Mudahnya, program ini telah dirancang dan digunakan untuk meretas sekaligus menguasai sistem server yang dituju dengan metode cryptolocker.
Kepala Subdirektorat II Direktorat Tindak Pidana Siber Badan Reserse dan Kriminal Polri, Kombes Rickynaldo Chairul mengatakan bahwa pelaku membeli program ini pasar gelap atau darkweb.
Kemudian, ransomware tersebut dikirimkan secara luas ke lebih dari 500 alamat email di luar negeri.

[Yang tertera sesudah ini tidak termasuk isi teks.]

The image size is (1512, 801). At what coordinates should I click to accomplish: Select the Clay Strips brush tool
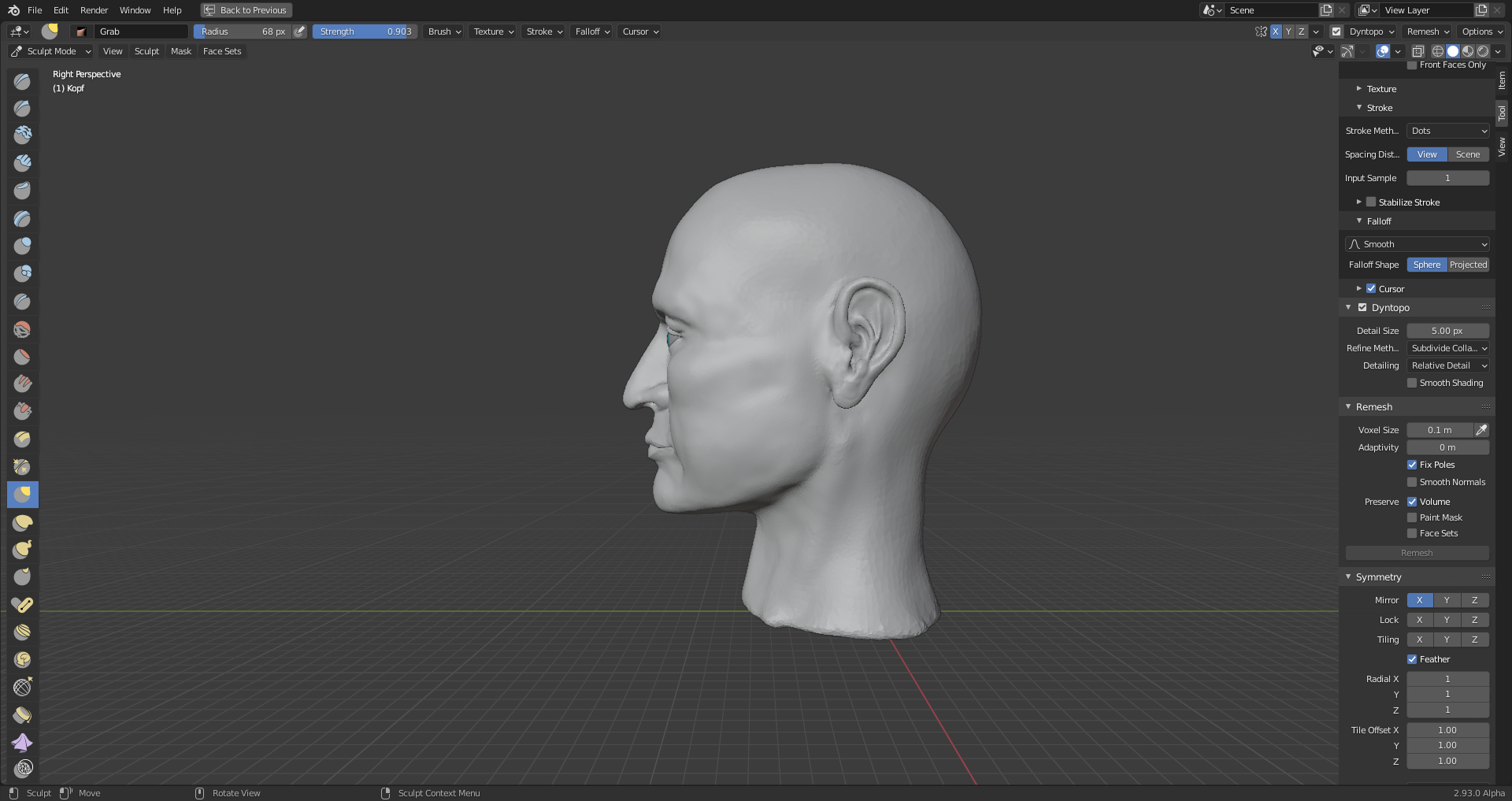[x=22, y=163]
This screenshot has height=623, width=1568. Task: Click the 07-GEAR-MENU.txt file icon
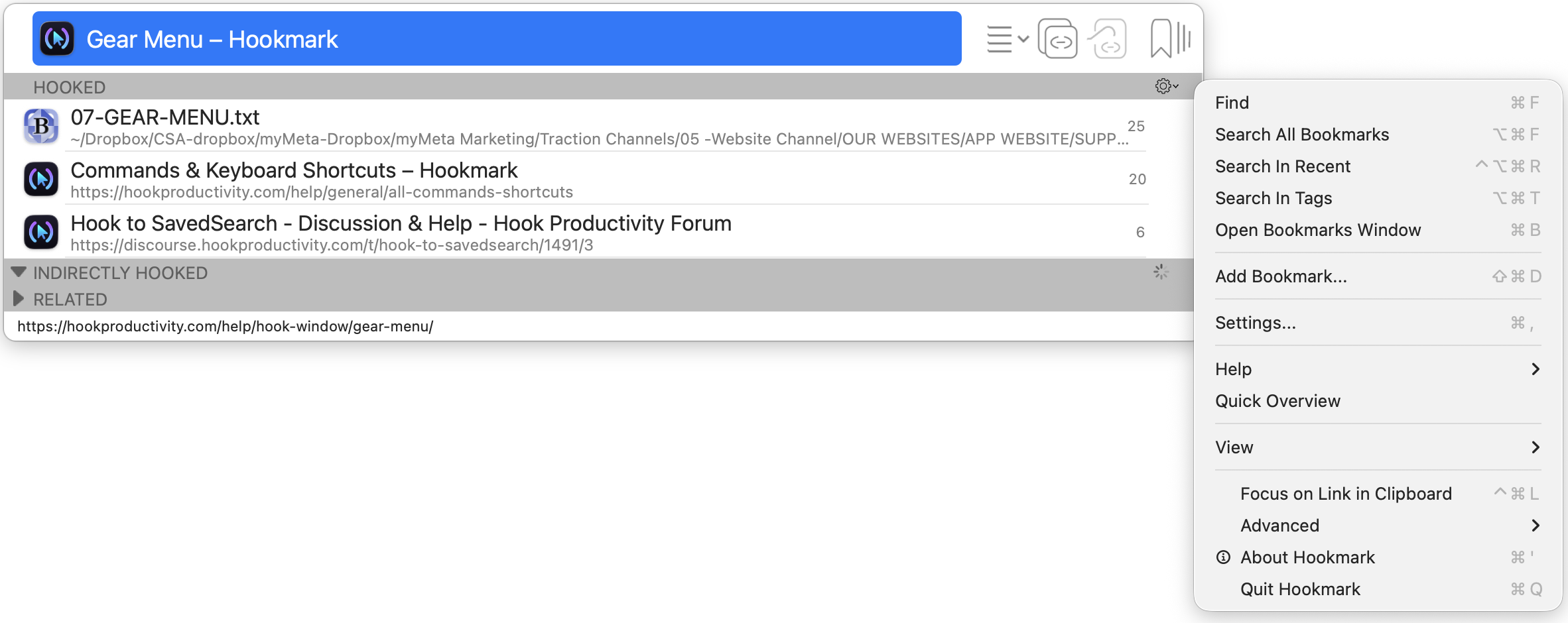(x=41, y=126)
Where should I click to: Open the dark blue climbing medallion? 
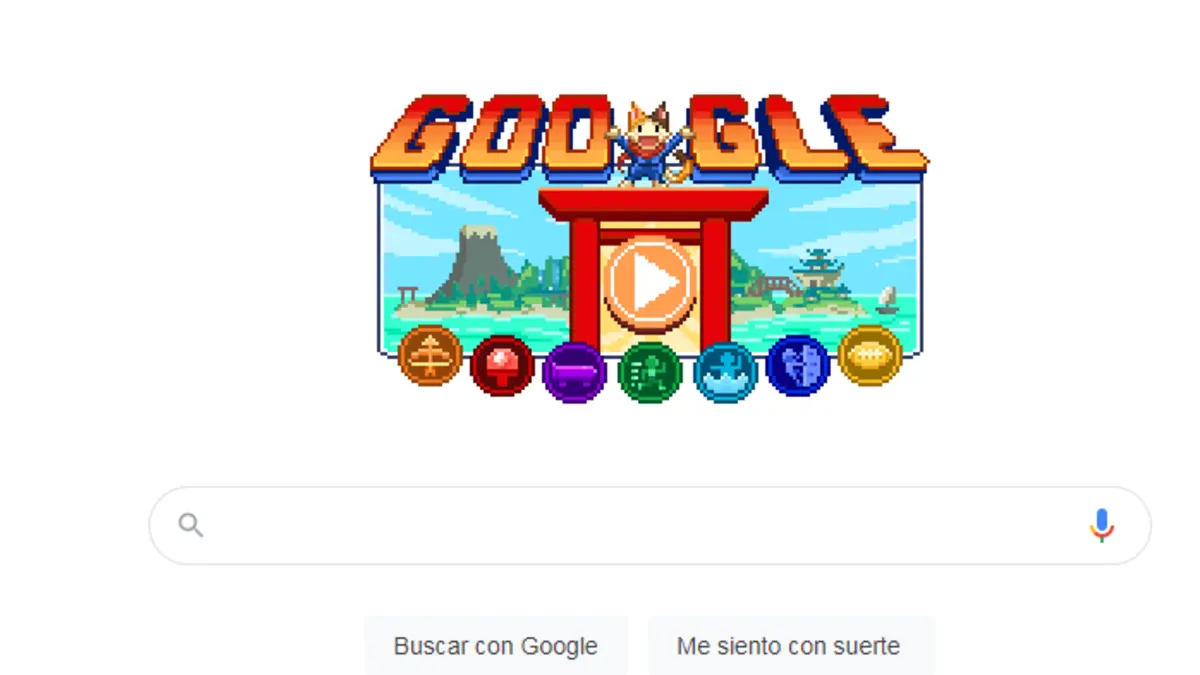click(798, 365)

Salah satu korban yang menerima email tersebut adalah perusahaan di San Antonio, Texas, AS.
Saat korban membuka email tersebut, software perusahaan akan terenskripsi dan memberi kesempatan bagi pelaku untuk memeras korban.
Jika permintaan pelaku tidak dituruti, sistem data perusahaan akan lumpuh total.
"Saat semua sistemnya sudah bisa diambil alih oleh pelaku, maka muncul pemberitahuan di layar, apabila Anda ingin menghidupkan kembali server Anda.
Maka saya kasih waktu 3 hari untuk membayar. Kalau misalnya tidak bisa membayar, maka yang bersangkutan atau pelaku akan mematikan seluruh sistemnya," ujar Rickynaldo seperti diberitakan Kompas.com, Jumat (25/10/2019).
Transaksi dilakukan dengan menggunakan bitcoin dan jumlah yang harus dikirimkan pun harus sesuai dengan jumlah yang diminta untuk mengaktifkan kembali server yang telah dikunci.
Selama lima tahun bekerja sendirian sebagai peretas, BBA berhasil mengumpulkan 300 Bitcoin atau sekitar Rp 31,5 miliar.
Melalui penyelidikan lebih lanjut, BBA juga kerap membobol kartu kredit orang lain untuk berbelanja sehari-hari.
Aksi pembobolan yang dilakukan BBA ini rupanya cukup mengejutkan orang-orang disekitarnya.
Pasalnya, BBA dikenal sebagai orang yang tak neko-neko apalagi sampai melakukan tindak kriminal seperti itu.
Melansir Tribun Jateng, BBA diketahui menguasai teknik meretas secara otodidak dan hanya lulusan SMA.
Semua kemampuan yang dimilikinya itu berawal dari hobinya yang suka mengotak-atik komputer sejak SMP.
Melansir Kompas.com, kini atas tindakannya, BBA dikenakan Pasal 49 Jo Paal 33 dan Pasal 48 ayat (1) Jo Pasal 32 ayat (1) dan Pasal 45 ayat (4) Jo Pasal 27 ayat (4) Undang-undang Nomor 19 Tahun 2016 tentang Perubahan Atas Undang-undang Nomor 11 Tahun 2008 tentang Informasi dan Transaksi Elektronik.
Adapun ancaman hukuman maksimal kepada pelaku adalah 10 tahun penjara.